# AIM OF THE EXERCISE
Take the line containing "480x229 pixels. At" and every line after it to the end of the records, and copy them exactly, leaving out pictures.

**********

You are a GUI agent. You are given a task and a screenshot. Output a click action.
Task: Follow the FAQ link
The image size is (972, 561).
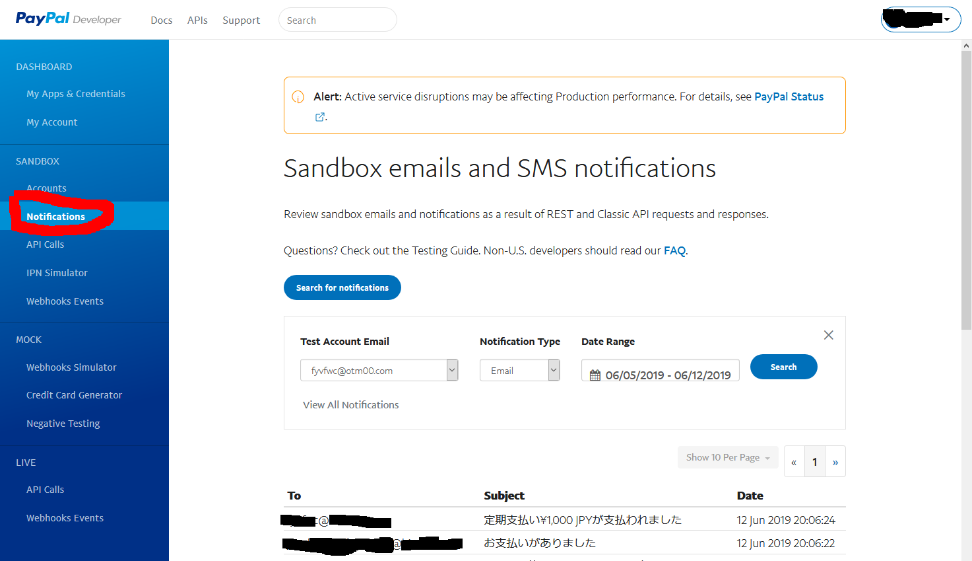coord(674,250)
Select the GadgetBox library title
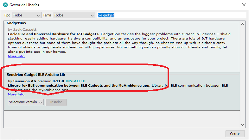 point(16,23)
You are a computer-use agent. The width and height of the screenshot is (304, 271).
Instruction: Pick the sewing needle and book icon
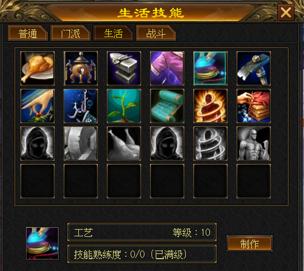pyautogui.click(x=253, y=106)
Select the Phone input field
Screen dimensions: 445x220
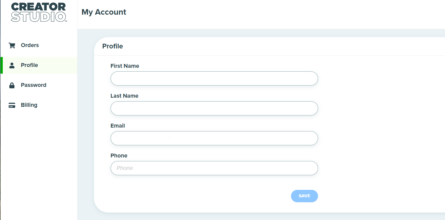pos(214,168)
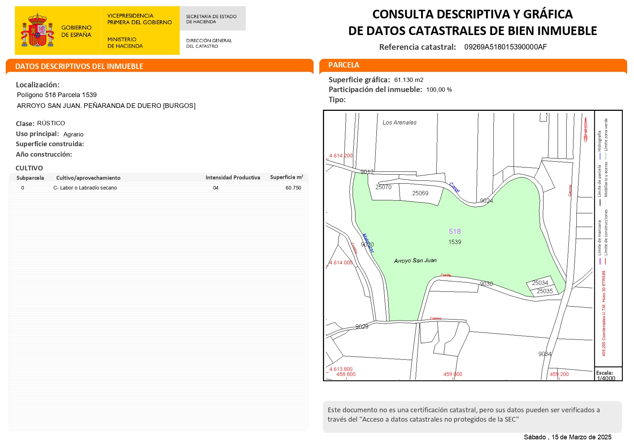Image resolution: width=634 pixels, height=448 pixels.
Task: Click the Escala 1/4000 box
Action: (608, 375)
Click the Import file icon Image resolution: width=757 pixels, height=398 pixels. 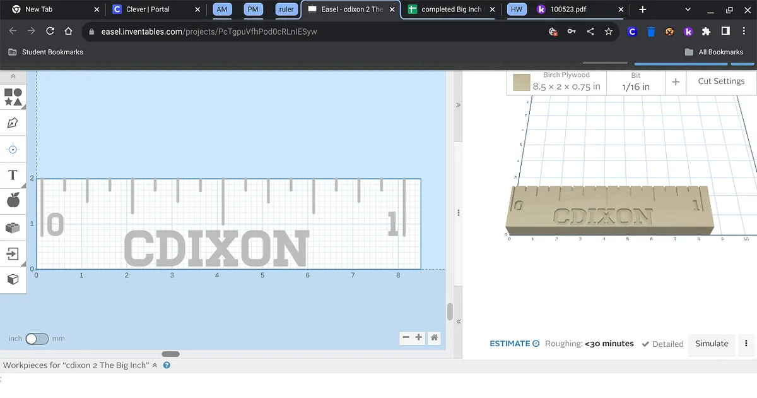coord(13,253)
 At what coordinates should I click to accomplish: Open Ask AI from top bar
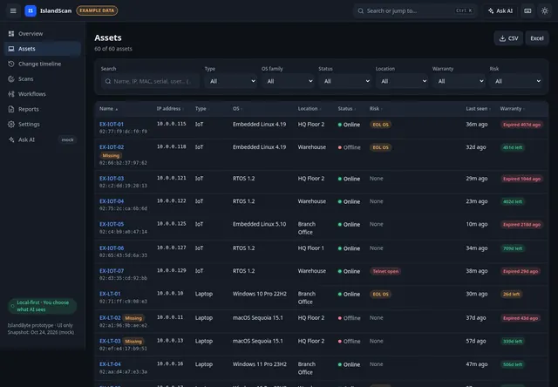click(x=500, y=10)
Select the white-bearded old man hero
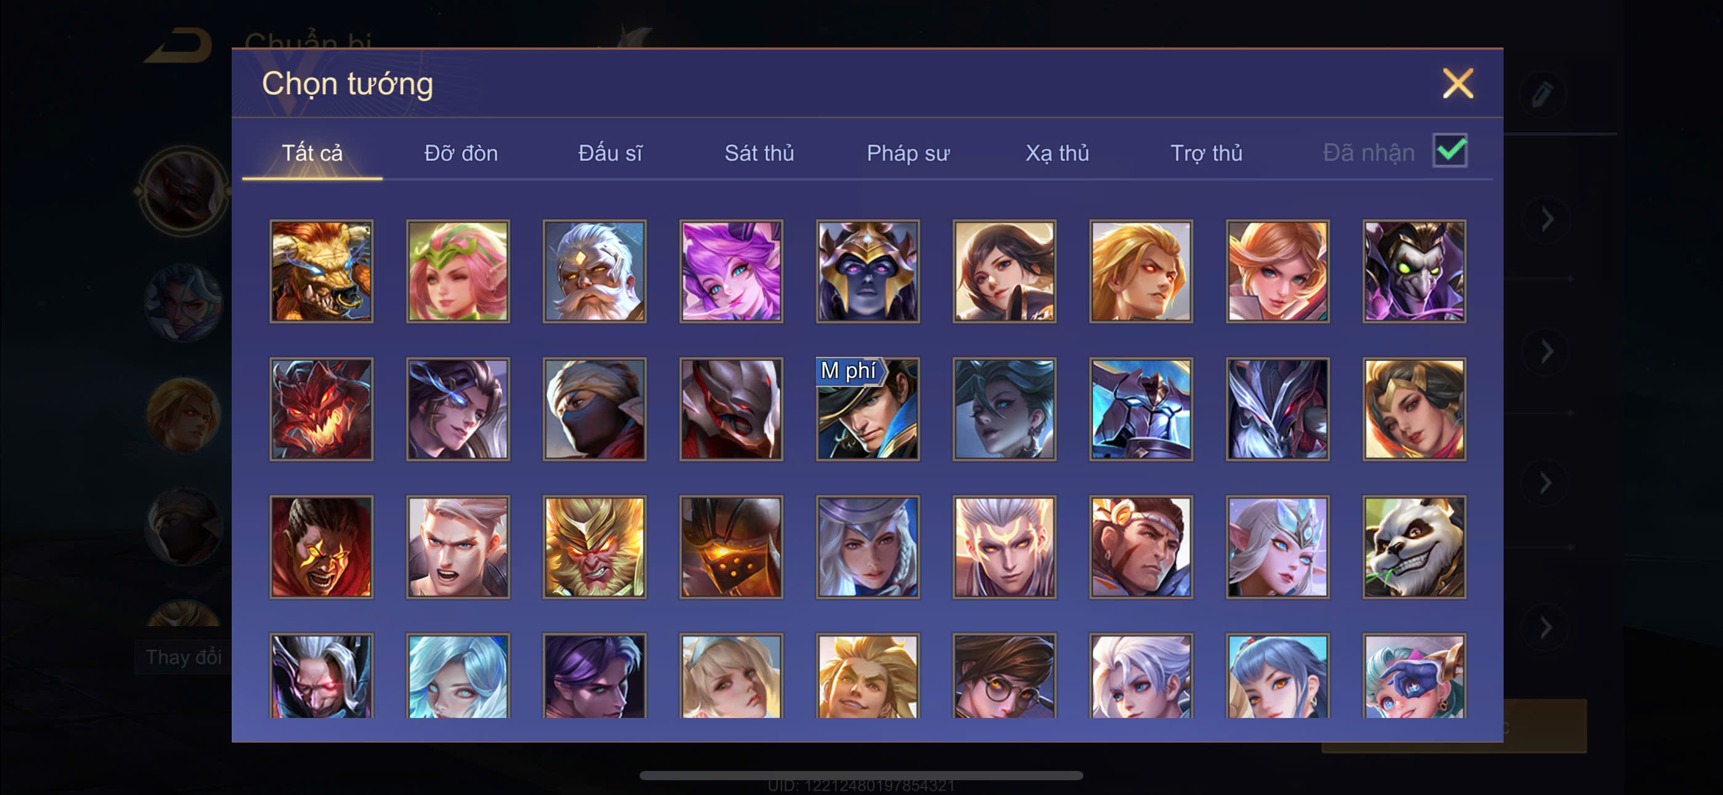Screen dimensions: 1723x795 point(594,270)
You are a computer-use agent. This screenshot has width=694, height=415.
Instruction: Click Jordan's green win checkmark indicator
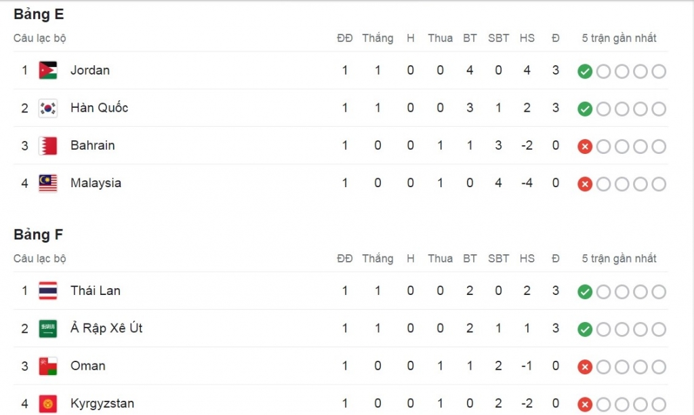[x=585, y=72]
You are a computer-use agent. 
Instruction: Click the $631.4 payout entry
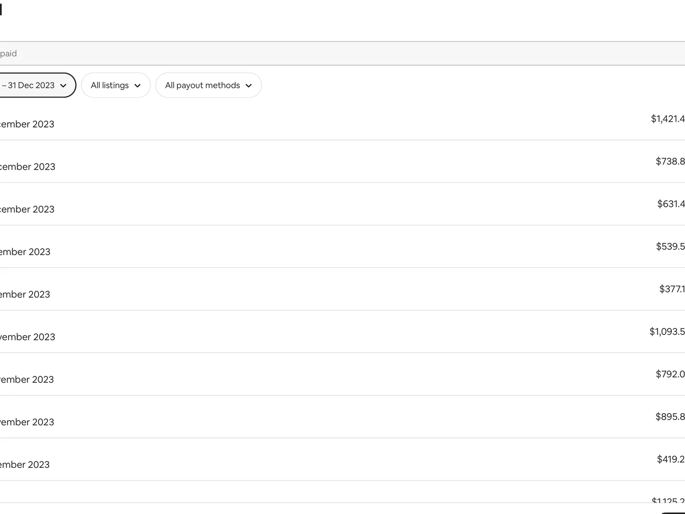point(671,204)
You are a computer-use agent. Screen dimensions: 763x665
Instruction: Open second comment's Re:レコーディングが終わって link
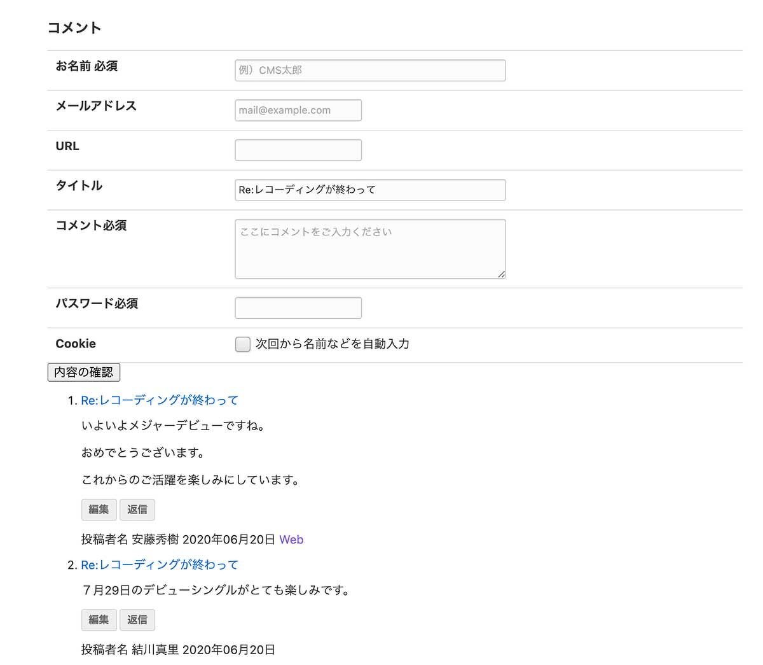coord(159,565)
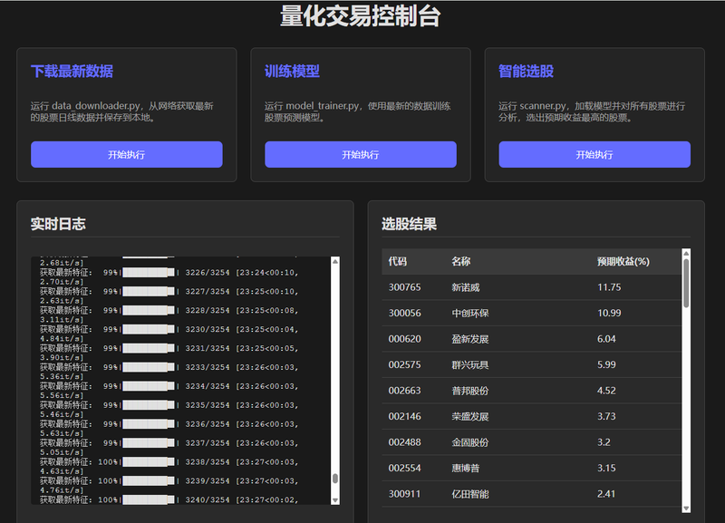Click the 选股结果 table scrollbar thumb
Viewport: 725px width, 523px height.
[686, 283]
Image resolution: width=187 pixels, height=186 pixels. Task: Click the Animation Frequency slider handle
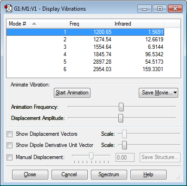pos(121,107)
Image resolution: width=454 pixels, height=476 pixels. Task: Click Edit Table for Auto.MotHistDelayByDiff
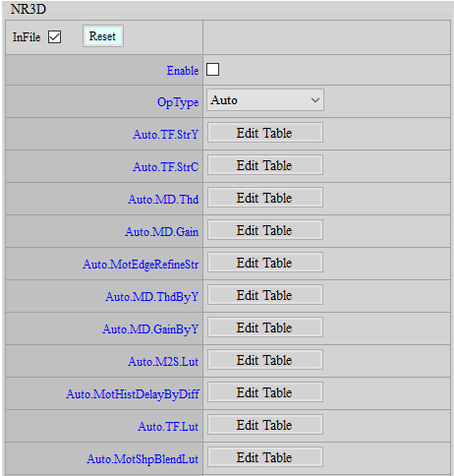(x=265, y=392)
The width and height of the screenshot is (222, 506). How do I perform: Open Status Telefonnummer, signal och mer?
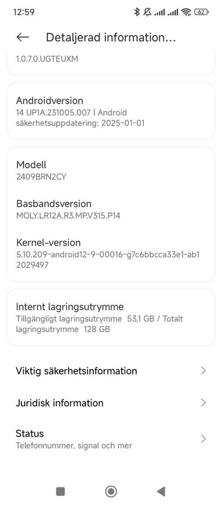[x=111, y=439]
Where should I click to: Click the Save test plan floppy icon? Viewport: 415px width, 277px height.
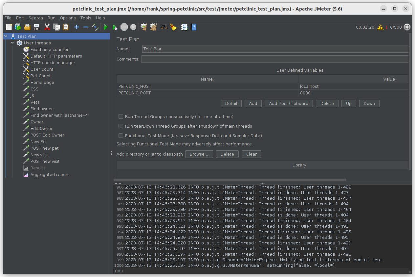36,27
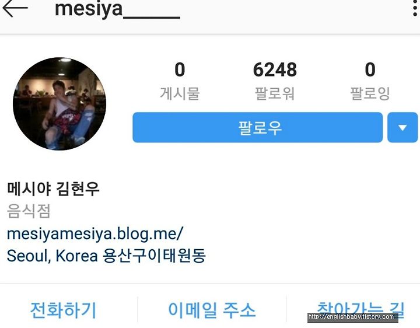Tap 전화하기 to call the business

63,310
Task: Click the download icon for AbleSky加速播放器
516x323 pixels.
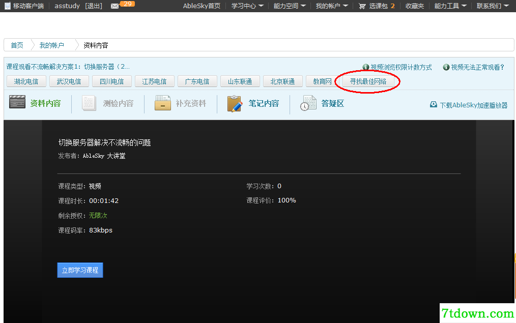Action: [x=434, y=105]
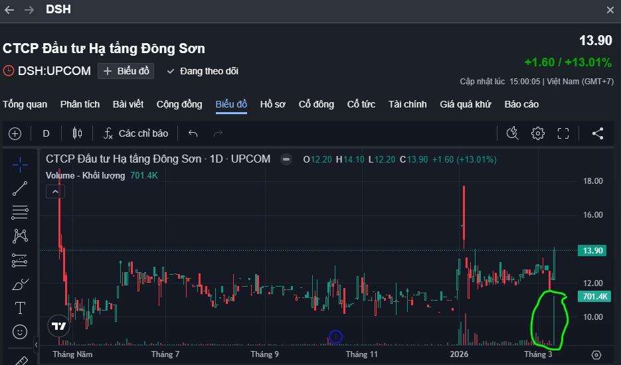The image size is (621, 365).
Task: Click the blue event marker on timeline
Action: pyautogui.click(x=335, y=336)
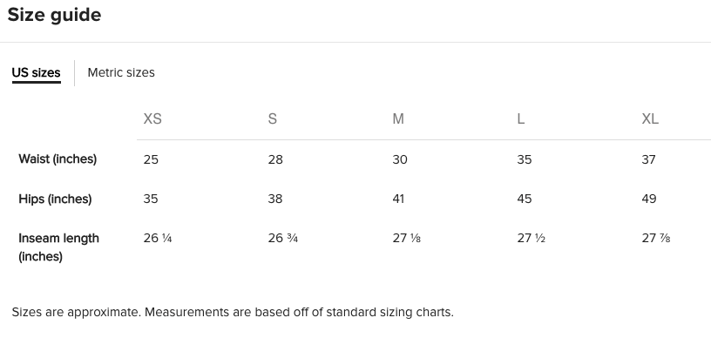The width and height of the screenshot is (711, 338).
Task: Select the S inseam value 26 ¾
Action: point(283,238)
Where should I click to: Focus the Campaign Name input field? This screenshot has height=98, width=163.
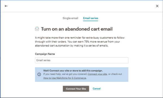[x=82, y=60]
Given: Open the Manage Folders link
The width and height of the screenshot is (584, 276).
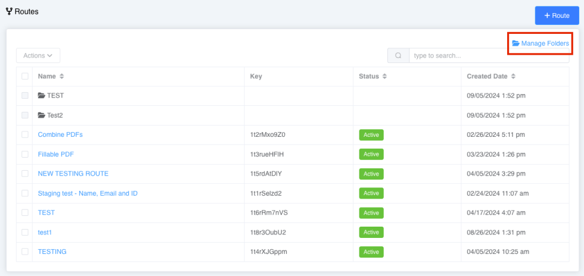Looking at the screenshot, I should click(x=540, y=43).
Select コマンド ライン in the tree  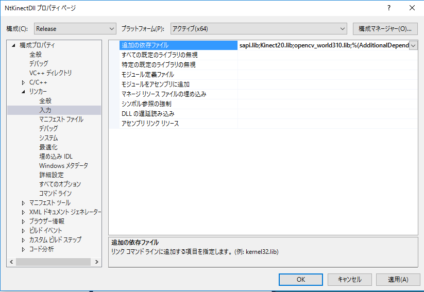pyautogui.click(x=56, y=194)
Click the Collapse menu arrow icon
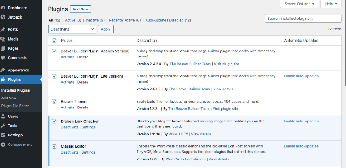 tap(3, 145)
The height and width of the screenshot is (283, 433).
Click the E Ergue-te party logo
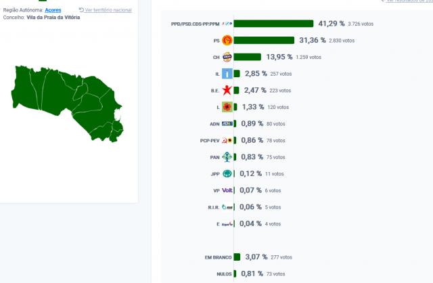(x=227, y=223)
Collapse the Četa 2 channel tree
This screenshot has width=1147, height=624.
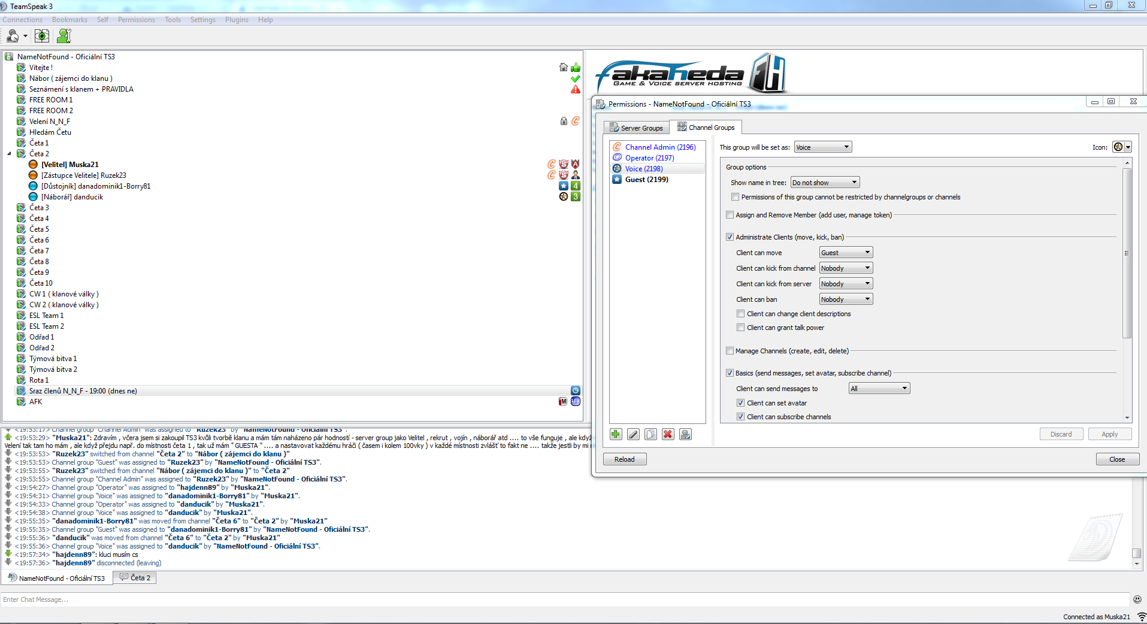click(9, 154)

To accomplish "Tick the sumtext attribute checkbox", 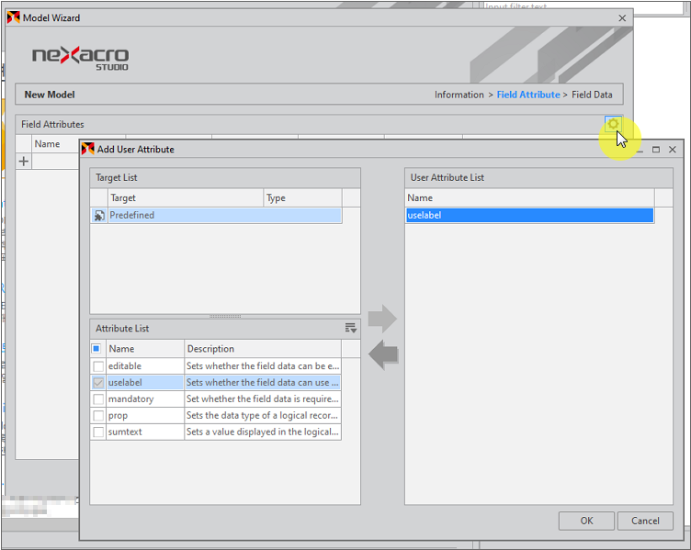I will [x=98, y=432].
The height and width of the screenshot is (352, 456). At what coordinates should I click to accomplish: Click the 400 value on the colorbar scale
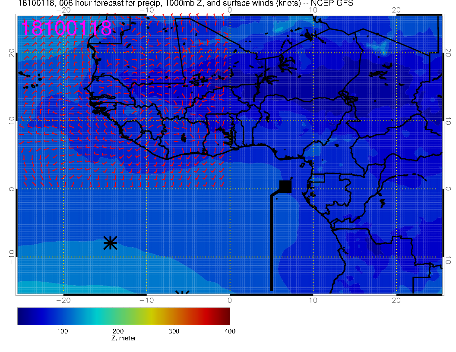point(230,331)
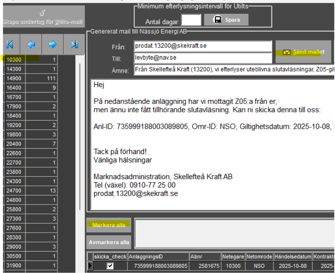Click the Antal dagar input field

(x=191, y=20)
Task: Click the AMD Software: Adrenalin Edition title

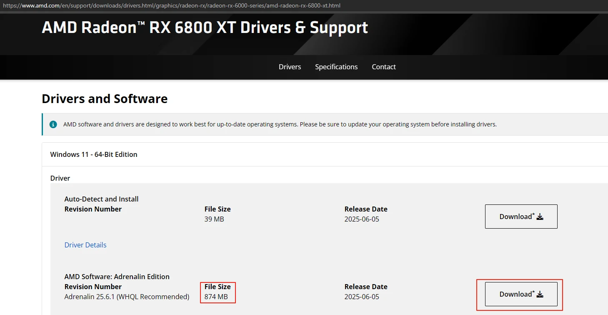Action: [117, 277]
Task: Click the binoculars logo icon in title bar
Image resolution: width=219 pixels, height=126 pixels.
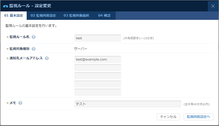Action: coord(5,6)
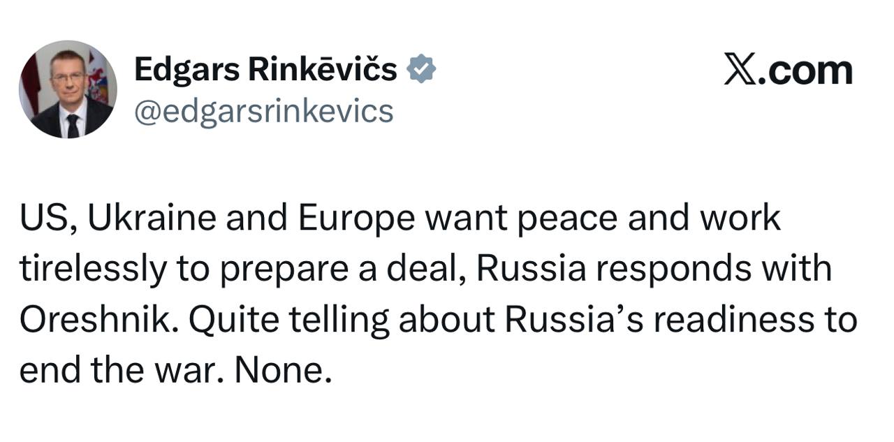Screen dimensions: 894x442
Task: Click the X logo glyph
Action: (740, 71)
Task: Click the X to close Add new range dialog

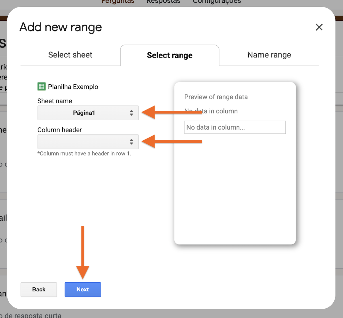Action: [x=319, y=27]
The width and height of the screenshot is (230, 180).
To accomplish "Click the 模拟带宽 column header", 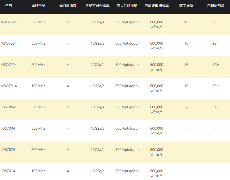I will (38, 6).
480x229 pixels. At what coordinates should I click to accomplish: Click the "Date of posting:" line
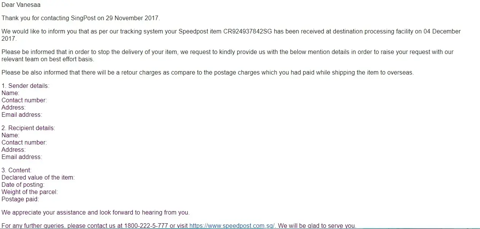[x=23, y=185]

**********

# OUTPUT FOR THIS TASK
480x229 pixels. At what coordinates should I click to accomplish: Click the "Date of posting:" line
[x=23, y=185]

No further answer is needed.